Vânia Casado
De Curitiba
No Paraná, os pedidos de financiamentos do Recoop (Programa de Revitalição das Cooperativas) que começarão a ser enviados aos bancos esta semana, representam uma injeção de R$ 740 milhões em recursos do Tesouro Nacional. Agora é só agilizar as cartas-consultas que começam a ser enviadas para as cooperativas que tiveram seus projetos aprovados, ainda essa semana para os bancos. Das 41 cooperativas paranaenses que estavam solicitando o enquadramento nas cartas-consulta, 36 foram aprovadas.
A partir de agosto, os agentes financeiros farão as análises de crédito. O prazo máximo para formalização das operações, que estava marcado para o dia 31 de Outubro, foi prorrogado para 30 de dezembro. Os recursos serão aplicados em investimentos, renegociação de dívidas bancárias, não bancárias, financiamento de recebíveis dos cooperados e capital de giro, jusitificou o coordenador do programa de Autogestão da Organização das Cooperativas do Paraná (Ocepar), Juacir João Wischneski.

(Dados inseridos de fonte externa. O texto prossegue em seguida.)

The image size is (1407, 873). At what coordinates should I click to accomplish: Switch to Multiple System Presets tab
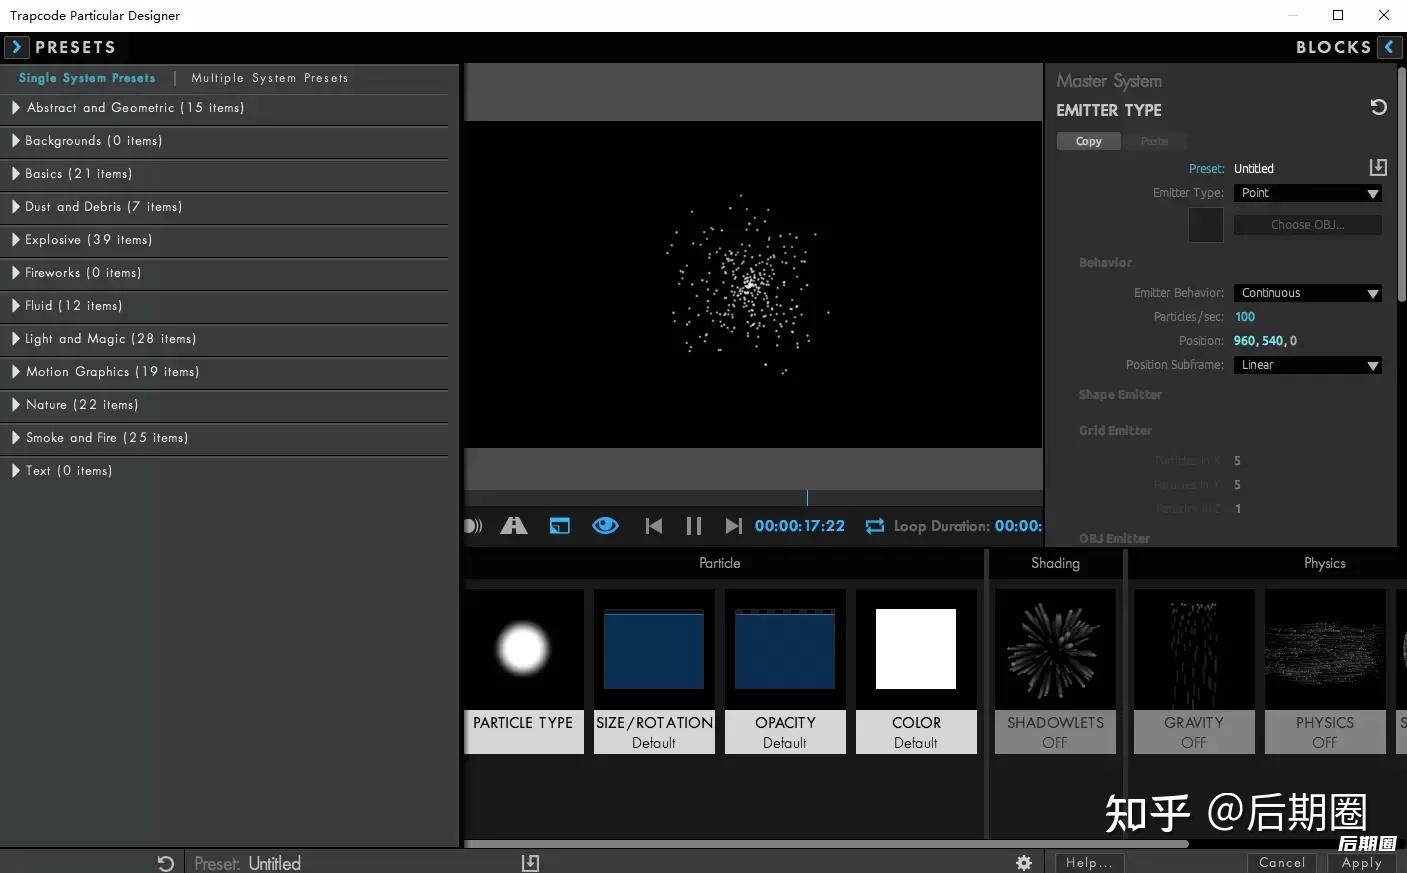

Wischneski afirmou que o Recoop vai iniciar o processo de reformulação e modernização das cooperativas brasileiras. Só em investimentos, as cooperativas paranaenses deverão aplicar R$ 241 milhões, que significam melhorias das instalações, maior agilidade no recebimento da produção e aumento da produtividade.

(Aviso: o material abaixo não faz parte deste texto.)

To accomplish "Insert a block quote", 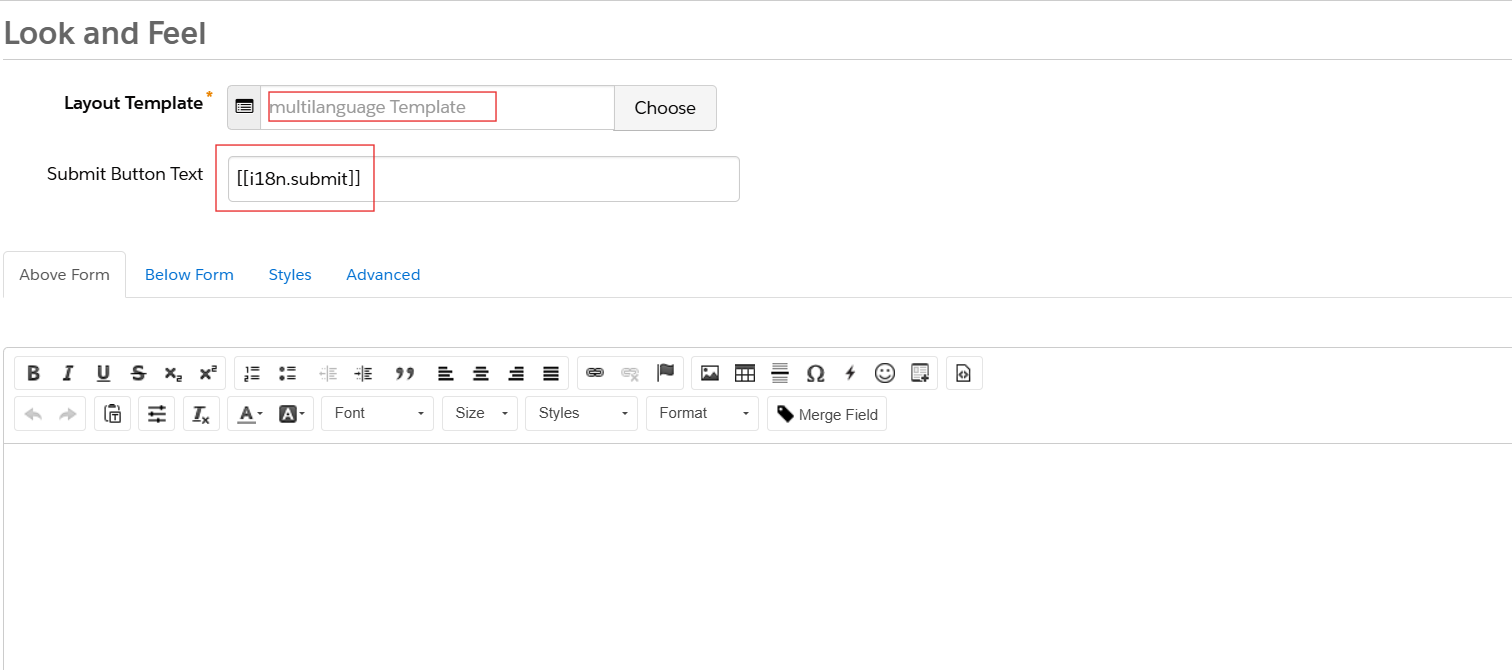I will click(x=404, y=373).
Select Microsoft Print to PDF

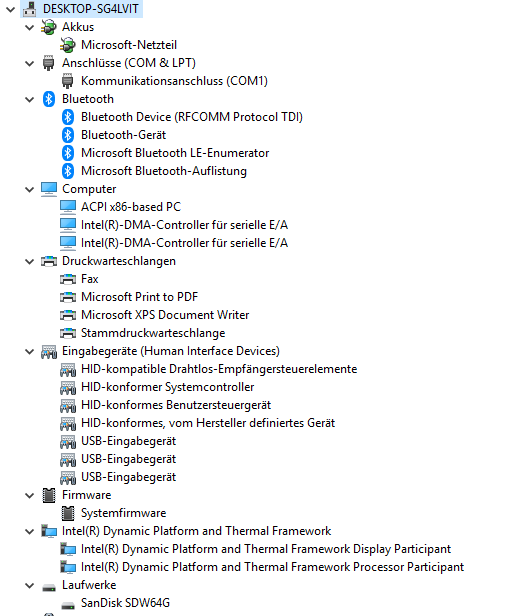pos(139,297)
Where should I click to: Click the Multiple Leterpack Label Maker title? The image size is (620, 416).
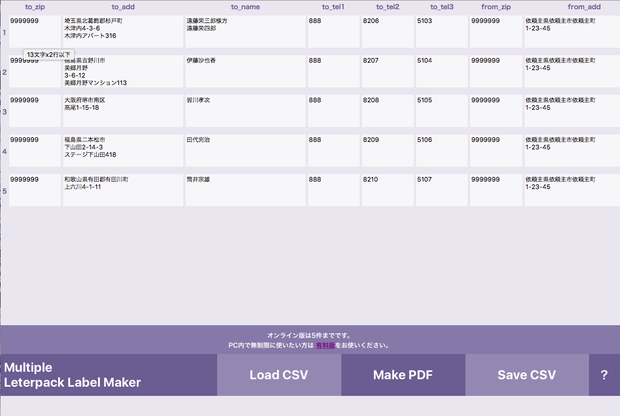72,375
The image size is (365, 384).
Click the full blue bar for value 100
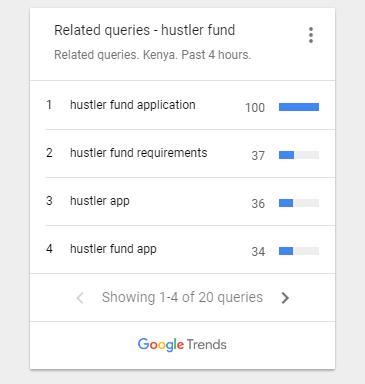pos(299,107)
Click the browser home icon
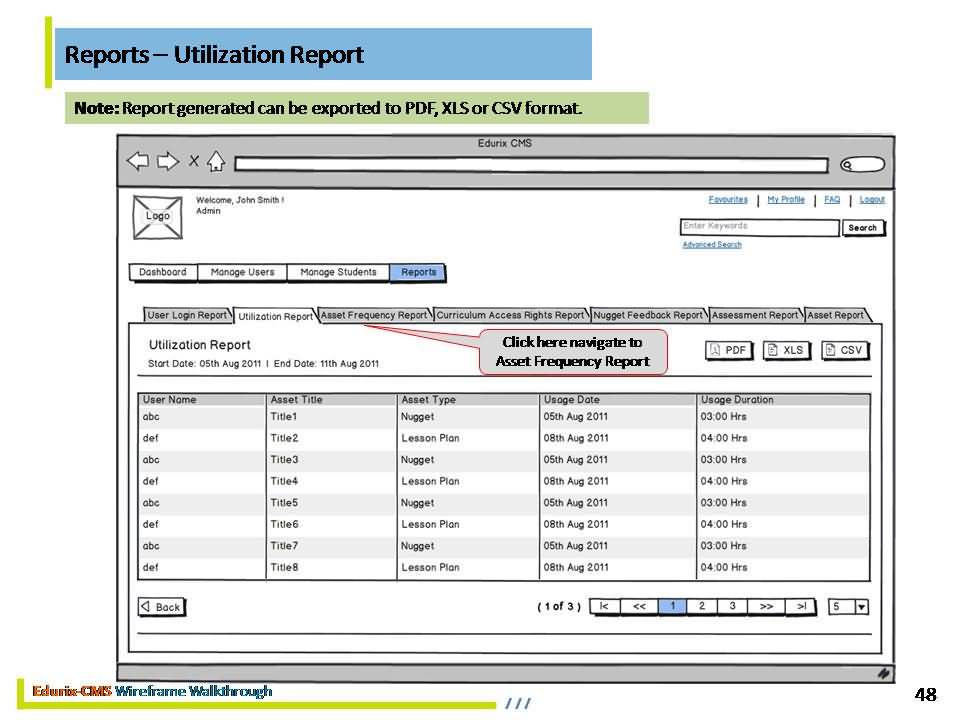The width and height of the screenshot is (960, 720). 216,162
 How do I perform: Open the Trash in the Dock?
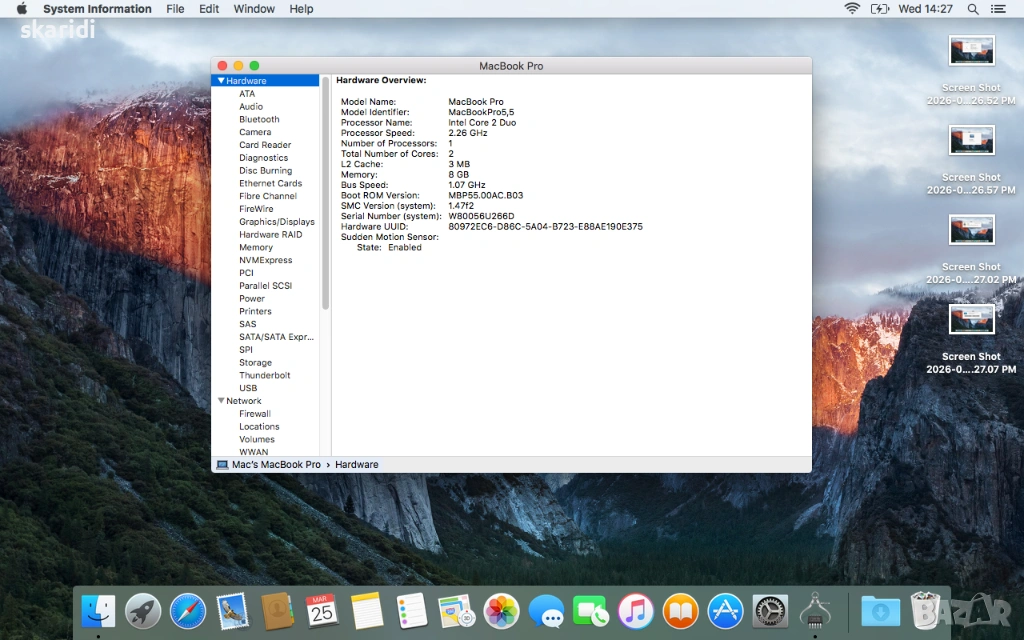(x=926, y=610)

Segundo ele, as cooperativas serão beneficiadas com um adicional de R$ 200 milhões, que serão aplicados no refinanciamento das dívidas dos cooperados relativas à quotas-parte e securitização. Ou seja, para se capitalizarem elas vão receber à vista o dinheiro referente às dívidas dos cooperados, que por sua vez se beneficiam com a dilatação de prazo para pagar a dívida. Com a repactuação, as dívidas que já estavam securitizados em 7 anos, foram diluidas em mais três anos.

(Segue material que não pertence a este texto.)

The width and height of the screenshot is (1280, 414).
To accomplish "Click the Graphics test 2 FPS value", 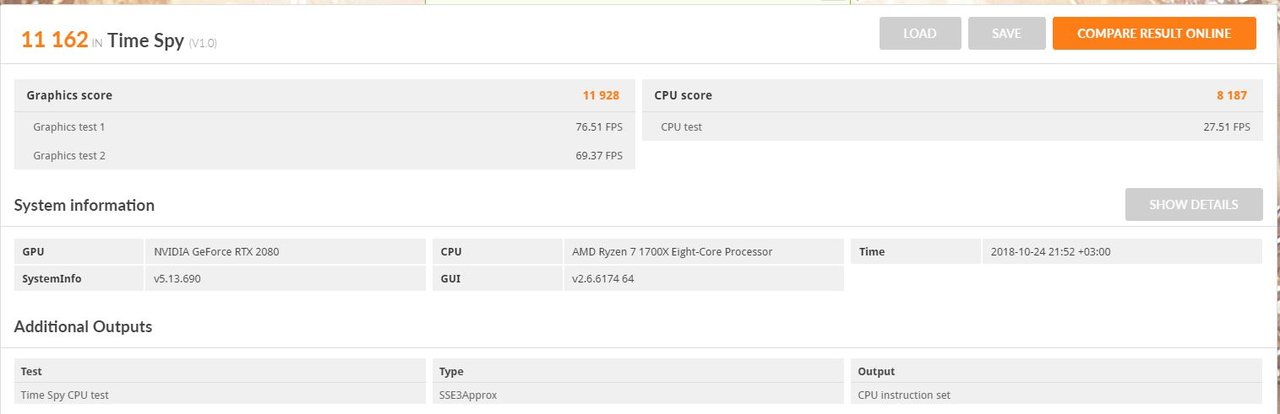I will (599, 156).
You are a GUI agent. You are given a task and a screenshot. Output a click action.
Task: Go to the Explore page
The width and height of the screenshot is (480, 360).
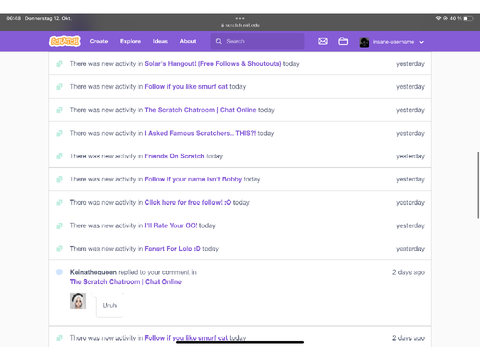pyautogui.click(x=130, y=41)
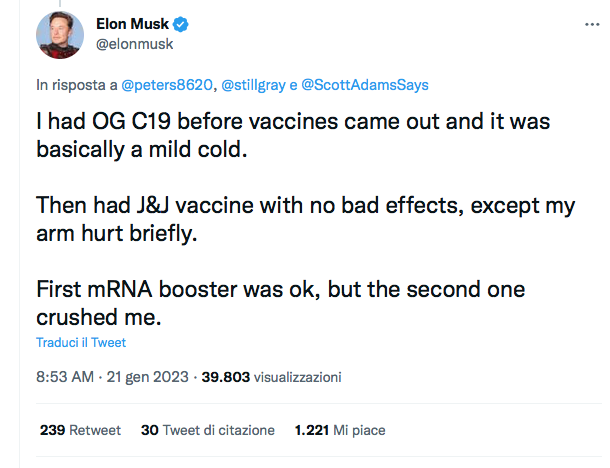Open Elon Musk's profile picture
Viewport: 610px width, 468px height.
60,35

As condições para pagamento são as mesmas do Recoop, ou seja a correção pelo IGP-DI (Índice Geral de Preços de Demanda Interna) mais 4% ao ano. As cooperativas aceitaram o índice e calculam que no total, a correção vai variar entre 12% e 15%. Apesar da tendência desse índice se manter estável, há sempre a preocupação com a possibilidade dele ‘’ explodir’’, disse Wischneski. Segundo ele, as cooperativas tentaram vincular o Recoop ao sistema de pagamento da securitização, que a correção é indexada à variação de um produto, ‘‘mas não foi possível’’, explicou.